> _READING PASSAGE_
┌────────

Ken wrote: "Hello Bernd"

Hello Ken, nice to hear from you! As the comments below may be of general
interest to other List members, I'll send my answers to your questions to the 
List.

"Do you have access to a microprobe or is it a learned skill, that by the colors
and texture you deduce the minerals. How would I go about aquiring such skill."

No, I don't have access to a microprobe, nor is it a learned skill. It's rather 
a
combination or a mixture of these activities (and books that I own):

- reading the articles by Tom Toffoli and O.R. Norton on thin sections in Joel
  Schiff's quarterly "Meteorite".
- reading the entries in the Met.Bull. so I know what I can expect to see in my 
thin sections.
- looking at the thin section photos that are published online in the Antarctic 
Meteorite
  Newsletters. See here:

http://www-curator.jsc.nasa.gov/curator/antmet/amn/amn.htm

As for books:

- I have Marvin's book, too, and it is a pity there is no information on how to 
indentify the minerals.
- I also have and can recommend:
  => NESSE W.D. (2004) Introduction to Optical Mineralogy (3rd Ed., Oxford 
Univ.Press, 348 pp.).

└────────

> _EXERCISE DATA_
┌────────

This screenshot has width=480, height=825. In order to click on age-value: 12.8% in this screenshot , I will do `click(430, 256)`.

└────────
┌────────

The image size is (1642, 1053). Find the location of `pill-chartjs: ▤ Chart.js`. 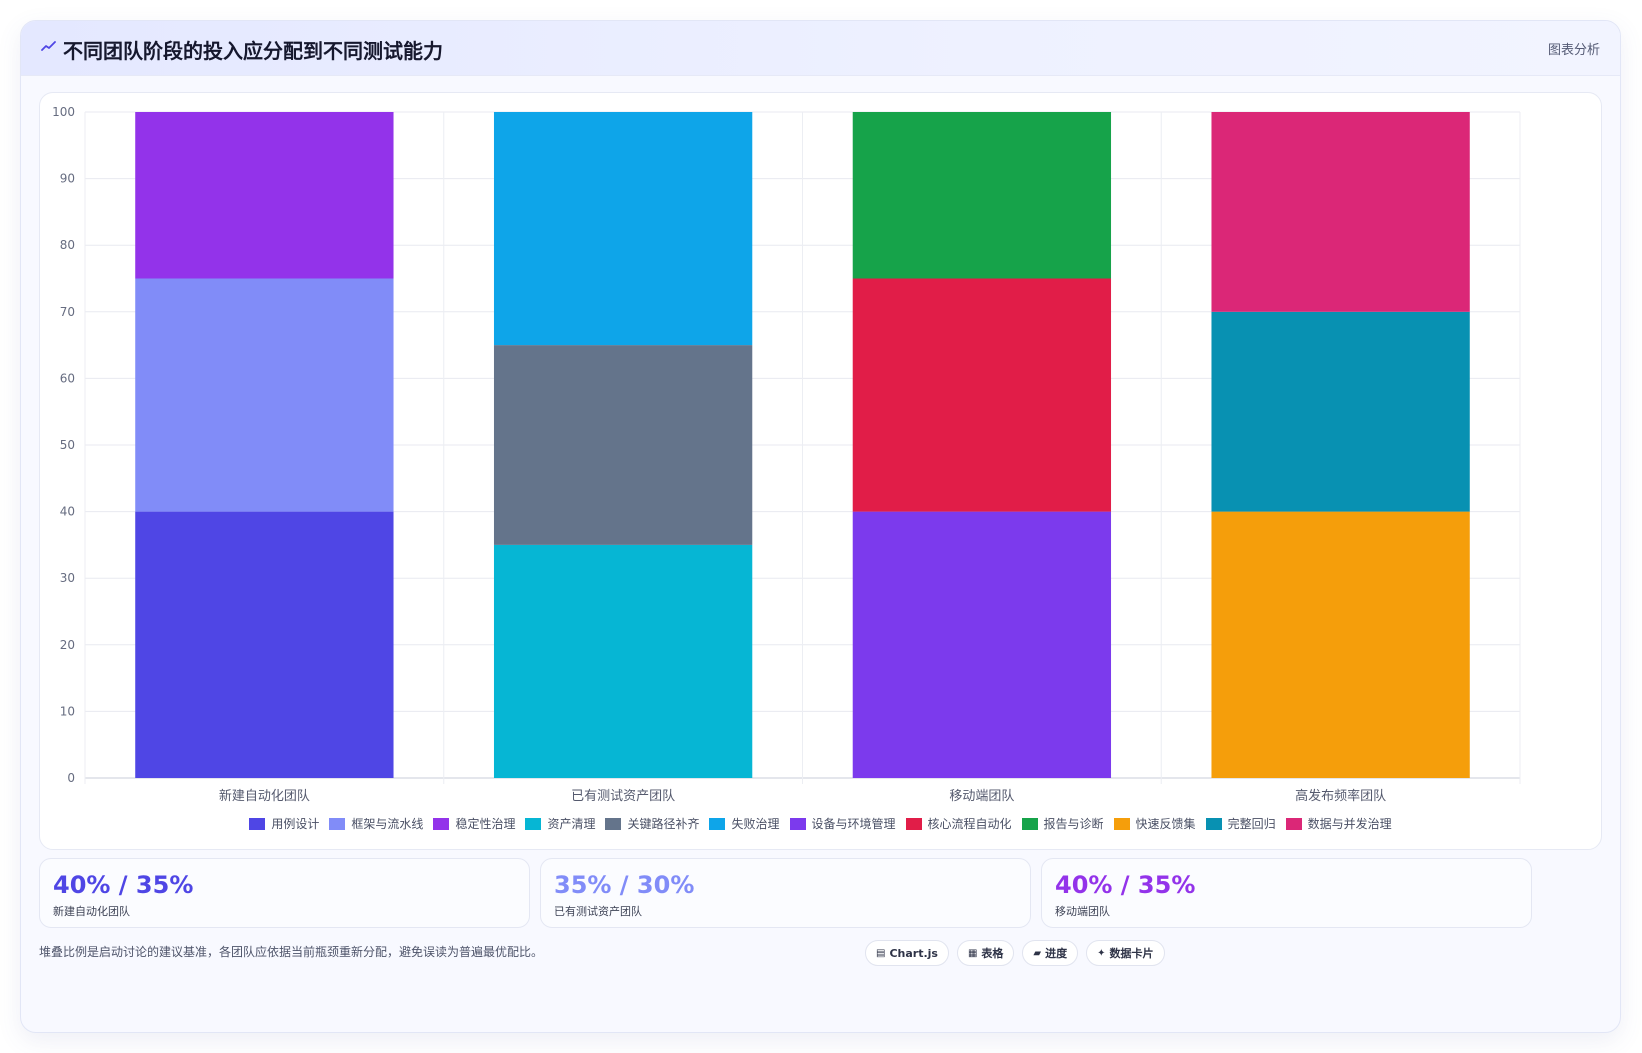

└────────

> _JOB ITEM 1_
In the thin-section post, where were the articles by Tom Toffoli and O.R. Norton published?
> _JOB ITEM 2_
Write the next part of the thin-section post on identifying minerals in meteorites, starting after its final line.

> _WRITTEN RESPONSE 1_
In Joel Schiff's quarterly "Meteorite."

> _WRITTEN RESPONSE 2_
  => MacKENZIE W.S. and ADAMS A.E. (1995, 1996, 2000) A Color Atlas of Rocks 
and Minerals
     in Thin Section (John Wiley & Sons, New York-Toronto, 192 pp.).
  => Several books written in German on how to identify minerals in thin section
     with lots of color and b&w photos

There are presently 112 thin sections in my collection and I sometimes spend 
hours studying
one or several under my Russian MBS-10 microscope + Tobin Adapter for viewing 
them in cross-
polarized light. I compare what I see to the crystal colors in the books, to 
the geometry
(silhouettes) the crystals in the books show and draw my conclusions (sometimes 
probasbly
wrong ones, of course, as I am not a learned mineralogist). But the more you 
look and compare
the more experience you get.

"How do you deduce:"

1. the vivid bluish pink crystals are zoned, calcic olivines;

Those high relief, vivid colors are typical of olivines and if their rims are 
richer
in iron than the main part of the crystals, the rims look bluish or vice versa.

Another typical feature is "cleavage". Olivines rarely show good cleavage,
whereas the pyroxenes do. That these olivines are calcic is a piece of
information I culled from the entry in the Met.Bull.

2. the dazzling white crystals are anorthites;

Here again the Met.Bull. says that the plagioclase is almost pure anorthite
and that means it's white (cp. lunar anorthites!)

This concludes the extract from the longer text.